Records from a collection
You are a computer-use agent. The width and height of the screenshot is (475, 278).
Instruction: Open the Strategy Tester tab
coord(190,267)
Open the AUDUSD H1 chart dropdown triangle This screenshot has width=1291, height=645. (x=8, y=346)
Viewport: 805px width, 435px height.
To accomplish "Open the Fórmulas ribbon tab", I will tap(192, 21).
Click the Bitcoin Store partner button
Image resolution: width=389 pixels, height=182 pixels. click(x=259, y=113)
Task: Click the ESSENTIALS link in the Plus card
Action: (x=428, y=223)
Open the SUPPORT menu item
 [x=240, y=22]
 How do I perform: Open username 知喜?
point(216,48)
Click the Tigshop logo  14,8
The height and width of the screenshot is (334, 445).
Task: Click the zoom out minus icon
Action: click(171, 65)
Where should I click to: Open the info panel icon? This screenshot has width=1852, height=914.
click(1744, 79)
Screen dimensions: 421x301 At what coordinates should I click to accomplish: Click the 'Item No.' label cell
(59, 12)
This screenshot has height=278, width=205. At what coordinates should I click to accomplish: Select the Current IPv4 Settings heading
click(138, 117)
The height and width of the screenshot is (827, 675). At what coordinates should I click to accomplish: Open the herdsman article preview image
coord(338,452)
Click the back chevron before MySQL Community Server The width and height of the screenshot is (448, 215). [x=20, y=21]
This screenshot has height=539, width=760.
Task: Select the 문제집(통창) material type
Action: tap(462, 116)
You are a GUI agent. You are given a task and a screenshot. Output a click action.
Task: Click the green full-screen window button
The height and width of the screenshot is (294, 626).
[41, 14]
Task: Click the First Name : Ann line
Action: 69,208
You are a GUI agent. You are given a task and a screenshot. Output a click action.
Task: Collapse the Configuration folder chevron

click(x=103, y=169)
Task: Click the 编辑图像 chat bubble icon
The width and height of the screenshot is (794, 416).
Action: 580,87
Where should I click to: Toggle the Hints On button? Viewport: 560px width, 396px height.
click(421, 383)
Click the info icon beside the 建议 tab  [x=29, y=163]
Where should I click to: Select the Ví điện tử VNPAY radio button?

### WHAT THE TASK REQUIRES:
Return, word for word, every line from the line with "Task: Collapse the" to the final line of the data.

### SOLUTION FOR THIS PROBLEM:
Task: Collapse the Configuration folder chevron

click(x=103, y=169)
Task: Click the 编辑图像 chat bubble icon
The width and height of the screenshot is (794, 416).
Action: 580,87
Where should I click to: Toggle the Hints On button? Viewport: 560px width, 396px height.
click(421, 383)
Click the info icon beside the 建议 tab  [x=29, y=163]
Where should I click to: Select the Ví điện tử VNPAY radio button?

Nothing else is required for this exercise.